Extracted entries section start

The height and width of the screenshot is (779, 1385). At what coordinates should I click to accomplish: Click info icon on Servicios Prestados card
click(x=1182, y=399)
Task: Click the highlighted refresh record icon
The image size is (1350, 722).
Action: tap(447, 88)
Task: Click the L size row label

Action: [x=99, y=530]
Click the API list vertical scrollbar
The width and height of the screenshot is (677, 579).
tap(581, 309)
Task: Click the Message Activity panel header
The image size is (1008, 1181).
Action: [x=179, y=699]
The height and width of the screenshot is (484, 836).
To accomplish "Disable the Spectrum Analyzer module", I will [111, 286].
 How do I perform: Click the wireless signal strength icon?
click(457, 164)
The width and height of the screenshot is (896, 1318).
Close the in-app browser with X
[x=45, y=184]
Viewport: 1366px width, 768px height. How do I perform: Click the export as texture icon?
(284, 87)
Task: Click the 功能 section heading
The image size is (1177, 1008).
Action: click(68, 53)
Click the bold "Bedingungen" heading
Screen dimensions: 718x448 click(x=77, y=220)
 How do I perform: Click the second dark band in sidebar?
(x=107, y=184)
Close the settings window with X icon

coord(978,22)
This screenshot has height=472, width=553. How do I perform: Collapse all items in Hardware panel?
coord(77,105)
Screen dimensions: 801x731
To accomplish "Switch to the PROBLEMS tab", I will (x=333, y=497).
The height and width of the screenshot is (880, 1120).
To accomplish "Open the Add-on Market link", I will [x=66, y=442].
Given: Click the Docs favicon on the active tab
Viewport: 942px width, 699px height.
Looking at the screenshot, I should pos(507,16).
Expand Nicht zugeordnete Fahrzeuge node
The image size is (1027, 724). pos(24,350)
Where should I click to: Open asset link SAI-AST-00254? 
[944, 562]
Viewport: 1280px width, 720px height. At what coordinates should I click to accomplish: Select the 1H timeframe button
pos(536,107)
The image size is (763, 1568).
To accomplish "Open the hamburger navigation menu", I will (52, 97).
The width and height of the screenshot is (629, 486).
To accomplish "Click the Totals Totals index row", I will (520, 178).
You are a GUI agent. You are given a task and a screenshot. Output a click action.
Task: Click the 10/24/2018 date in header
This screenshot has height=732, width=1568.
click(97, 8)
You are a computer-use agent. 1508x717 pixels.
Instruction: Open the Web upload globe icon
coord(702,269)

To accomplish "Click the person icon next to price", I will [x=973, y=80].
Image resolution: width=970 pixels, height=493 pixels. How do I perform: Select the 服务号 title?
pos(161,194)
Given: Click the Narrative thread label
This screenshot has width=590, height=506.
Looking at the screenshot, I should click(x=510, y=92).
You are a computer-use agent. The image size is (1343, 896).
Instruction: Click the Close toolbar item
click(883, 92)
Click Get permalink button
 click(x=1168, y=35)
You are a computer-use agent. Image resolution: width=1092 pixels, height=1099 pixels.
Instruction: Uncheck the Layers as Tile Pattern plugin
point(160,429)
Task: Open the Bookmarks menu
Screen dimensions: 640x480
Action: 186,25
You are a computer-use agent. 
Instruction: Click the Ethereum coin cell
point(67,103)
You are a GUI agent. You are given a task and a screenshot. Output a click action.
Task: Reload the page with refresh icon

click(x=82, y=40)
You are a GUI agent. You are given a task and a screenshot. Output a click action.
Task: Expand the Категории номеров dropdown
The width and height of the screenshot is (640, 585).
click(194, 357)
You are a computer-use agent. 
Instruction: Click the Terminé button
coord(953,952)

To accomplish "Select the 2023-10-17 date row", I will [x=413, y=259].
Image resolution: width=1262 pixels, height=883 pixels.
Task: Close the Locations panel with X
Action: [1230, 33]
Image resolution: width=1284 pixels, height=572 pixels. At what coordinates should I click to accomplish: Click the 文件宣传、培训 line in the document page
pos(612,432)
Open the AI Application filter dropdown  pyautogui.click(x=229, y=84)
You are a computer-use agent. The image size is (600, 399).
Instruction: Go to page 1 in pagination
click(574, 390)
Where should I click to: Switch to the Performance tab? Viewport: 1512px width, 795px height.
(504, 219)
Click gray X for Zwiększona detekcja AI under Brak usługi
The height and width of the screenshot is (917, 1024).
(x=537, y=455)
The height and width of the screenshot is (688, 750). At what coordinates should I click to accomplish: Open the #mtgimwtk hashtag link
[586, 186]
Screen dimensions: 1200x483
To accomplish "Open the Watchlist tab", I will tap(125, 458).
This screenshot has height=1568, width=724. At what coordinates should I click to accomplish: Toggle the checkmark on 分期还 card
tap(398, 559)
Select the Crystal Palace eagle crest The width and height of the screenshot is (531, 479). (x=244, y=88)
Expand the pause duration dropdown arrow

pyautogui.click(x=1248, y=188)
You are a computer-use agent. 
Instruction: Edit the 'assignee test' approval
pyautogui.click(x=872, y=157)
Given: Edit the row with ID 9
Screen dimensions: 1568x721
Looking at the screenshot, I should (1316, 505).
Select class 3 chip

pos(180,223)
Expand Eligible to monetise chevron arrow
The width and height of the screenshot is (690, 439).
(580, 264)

Extracted entries section end

Each line of the listing above should be output exactly.

• _Exercise result_:
The height and width of the screenshot is (779, 1385). At what coordinates should I click to accomplish: Click info icon on Servicios Prestados card
click(x=1182, y=399)
Task: Click the highlighted refresh record icon
The image size is (1350, 722).
Action: tap(447, 88)
Task: Click the L size row label

Action: [x=99, y=530]
Click the API list vertical scrollbar
The width and height of the screenshot is (677, 579).
tap(581, 309)
Task: Click the Message Activity panel header
The image size is (1008, 1181).
Action: [x=179, y=699]
The height and width of the screenshot is (484, 836).
To accomplish "Disable the Spectrum Analyzer module", I will [111, 286].
 How do I perform: Click the wireless signal strength icon?
click(457, 164)
The width and height of the screenshot is (896, 1318).
Close the in-app browser with X
[x=45, y=184]
Viewport: 1366px width, 768px height. How do I perform: Click the export as texture icon?
(284, 87)
Task: Click the 功能 section heading
The image size is (1177, 1008).
Action: click(68, 53)
Click the bold "Bedingungen" heading
Screen dimensions: 718x448 click(x=77, y=220)
 How do I perform: Click the second dark band in sidebar?
(x=107, y=184)
Close the settings window with X icon

coord(978,22)
This screenshot has height=472, width=553. How do I perform: Collapse all items in Hardware panel?
coord(77,105)
Screen dimensions: 801x731
To accomplish "Switch to the PROBLEMS tab", I will (x=333, y=497).
The height and width of the screenshot is (880, 1120).
To accomplish "Open the Add-on Market link", I will [x=66, y=442].
Given: Click the Docs favicon on the active tab
Viewport: 942px width, 699px height.
Looking at the screenshot, I should pos(507,16).
Expand Nicht zugeordnete Fahrzeuge node
The image size is (1027, 724). pos(24,350)
Where should I click to: Open asset link SAI-AST-00254? 
[944, 562]
Viewport: 1280px width, 720px height. At what coordinates should I click to accomplish: Select the 1H timeframe button
pos(536,107)
The image size is (763, 1568).
To accomplish "Open the hamburger navigation menu", I will (52, 97).
The width and height of the screenshot is (629, 486).
To accomplish "Click the Totals Totals index row", I will (520, 178).
You are a GUI agent. You are given a task and a screenshot. Output a click action.
Task: Click the 10/24/2018 date in header
This screenshot has height=732, width=1568.
click(97, 8)
You are a computer-use agent. 1508x717 pixels.
Instruction: Open the Web upload globe icon
coord(702,269)

To accomplish "Click the person icon next to price", I will [x=973, y=80].
Image resolution: width=970 pixels, height=493 pixels. How do I perform: Select the 服务号 title?
pos(161,194)
Given: Click the Narrative thread label
This screenshot has width=590, height=506.
Looking at the screenshot, I should click(x=510, y=92).
You are a computer-use agent. The image size is (1343, 896).
Instruction: Click the Close toolbar item
click(883, 92)
Click Get permalink button
 click(x=1168, y=35)
You are a computer-use agent. Image resolution: width=1092 pixels, height=1099 pixels.
Instruction: Uncheck the Layers as Tile Pattern plugin
point(160,429)
Task: Open the Bookmarks menu
Screen dimensions: 640x480
Action: 186,25
You are a computer-use agent. 
Instruction: Click the Ethereum coin cell
point(67,103)
You are a GUI agent. You are given a task and a screenshot. Output a click action.
Task: Reload the page with refresh icon

click(x=82, y=40)
You are a GUI agent. You are given a task and a screenshot. Output a click action.
Task: Expand the Категории номеров dropdown
The width and height of the screenshot is (640, 585).
click(194, 357)
You are a computer-use agent. 
Instruction: Click the Terminé button
coord(953,952)

To accomplish "Select the 2023-10-17 date row", I will [x=413, y=259].
Image resolution: width=1262 pixels, height=883 pixels.
Task: Close the Locations panel with X
Action: [1230, 33]
Image resolution: width=1284 pixels, height=572 pixels. At what coordinates should I click to accomplish: Click the 文件宣传、培训 line in the document page
pos(612,432)
Open the AI Application filter dropdown  pyautogui.click(x=229, y=84)
You are a computer-use agent. The image size is (600, 399).
Instruction: Go to page 1 in pagination
click(574, 390)
Where should I click to: Switch to the Performance tab? Viewport: 1512px width, 795px height.
(504, 219)
Click gray X for Zwiększona detekcja AI under Brak usługi
The height and width of the screenshot is (917, 1024).
(x=537, y=455)
The height and width of the screenshot is (688, 750). At what coordinates should I click to accomplish: Open the #mtgimwtk hashtag link
[586, 186]
Screen dimensions: 1200x483
To accomplish "Open the Watchlist tab", I will tap(125, 458).
This screenshot has height=1568, width=724. At what coordinates should I click to accomplish: Toggle the checkmark on 分期还 card
tap(398, 559)
Select the Crystal Palace eagle crest The width and height of the screenshot is (531, 479). (x=244, y=88)
Expand the pause duration dropdown arrow

pyautogui.click(x=1248, y=188)
You are a computer-use agent. 
Instruction: Edit the 'assignee test' approval
pyautogui.click(x=872, y=157)
Given: Edit the row with ID 9
Screen dimensions: 1568x721
Looking at the screenshot, I should (1316, 505).
Select class 3 chip

pos(180,223)
Expand Eligible to monetise chevron arrow
The width and height of the screenshot is (690, 439).
(580, 264)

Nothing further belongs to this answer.